• [YOUR INSTRUCTIONS]: Copy out the material below word for word, leaving out the pictures.
— START OF TASK DATA —
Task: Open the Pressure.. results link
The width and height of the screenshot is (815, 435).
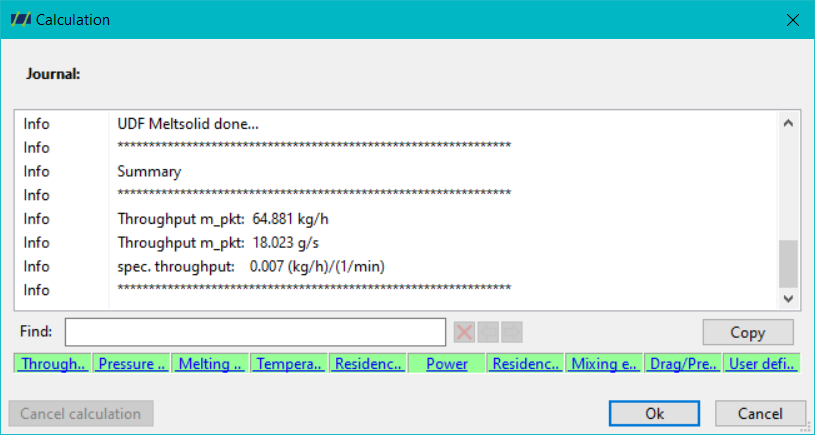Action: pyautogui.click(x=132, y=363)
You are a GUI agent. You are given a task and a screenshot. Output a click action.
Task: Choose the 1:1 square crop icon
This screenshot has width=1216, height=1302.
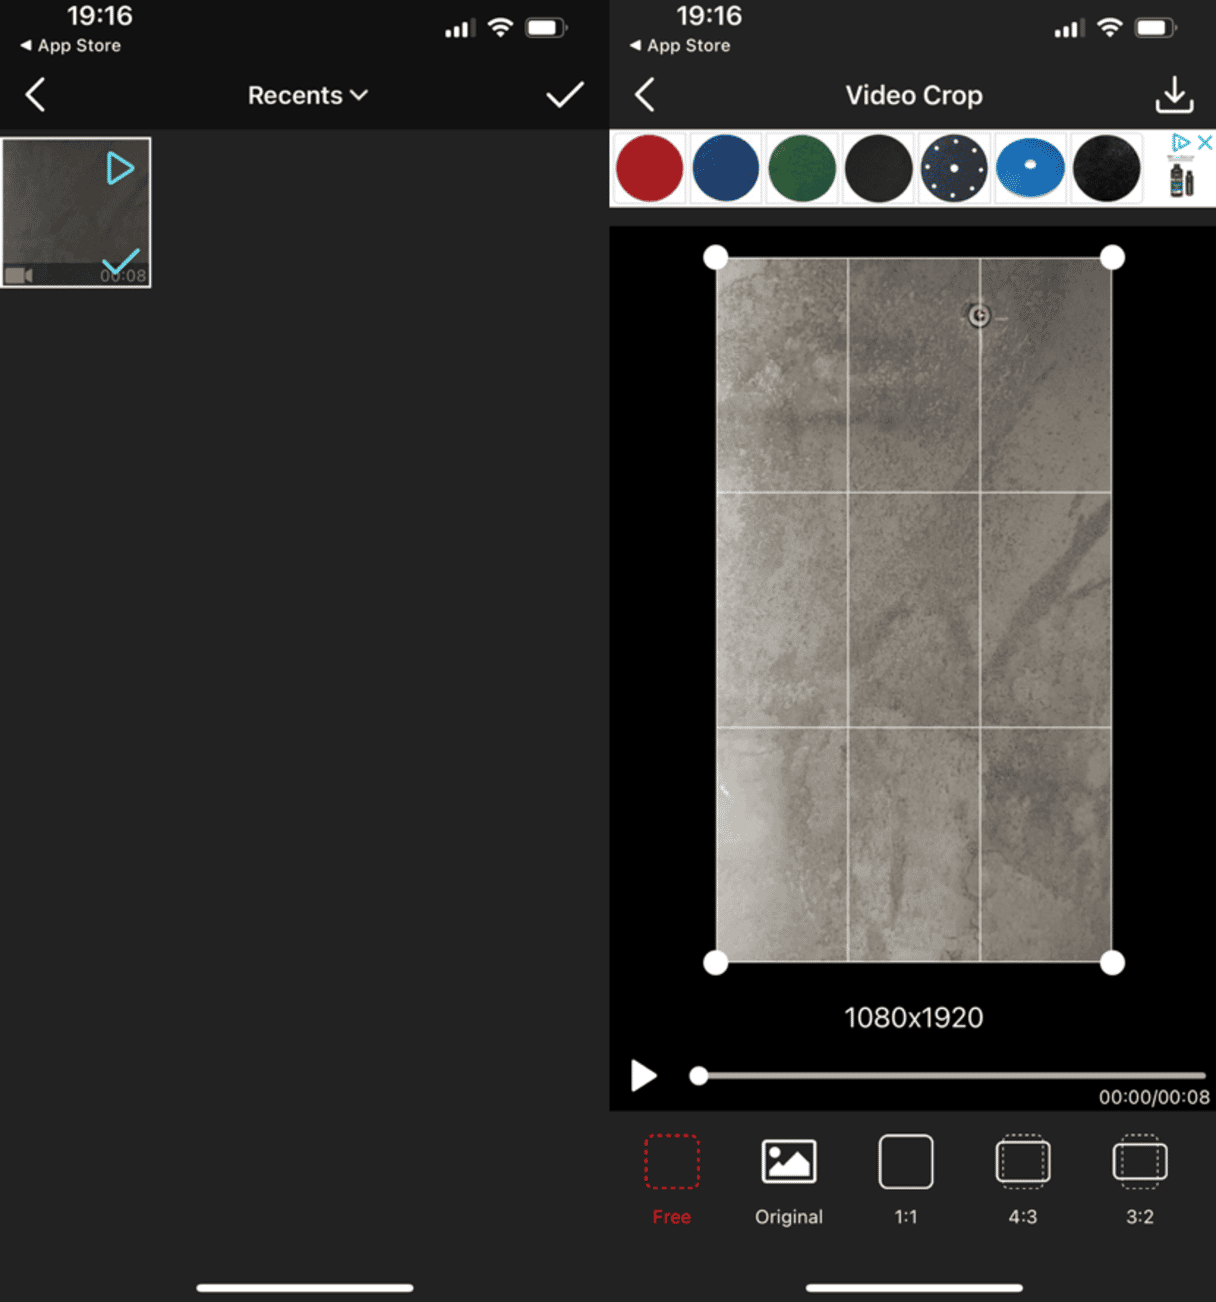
— END OF TASK DATA —
• [COMPLETE ANSWER]:
Task: Open the Pressure.. results link
The width and height of the screenshot is (815, 435).
Action: pyautogui.click(x=132, y=363)
You are a GUI agent. You are given a task and a screenshot. Output a click action.
Task: Choose the 1:1 square crop icon
This screenshot has width=1216, height=1302.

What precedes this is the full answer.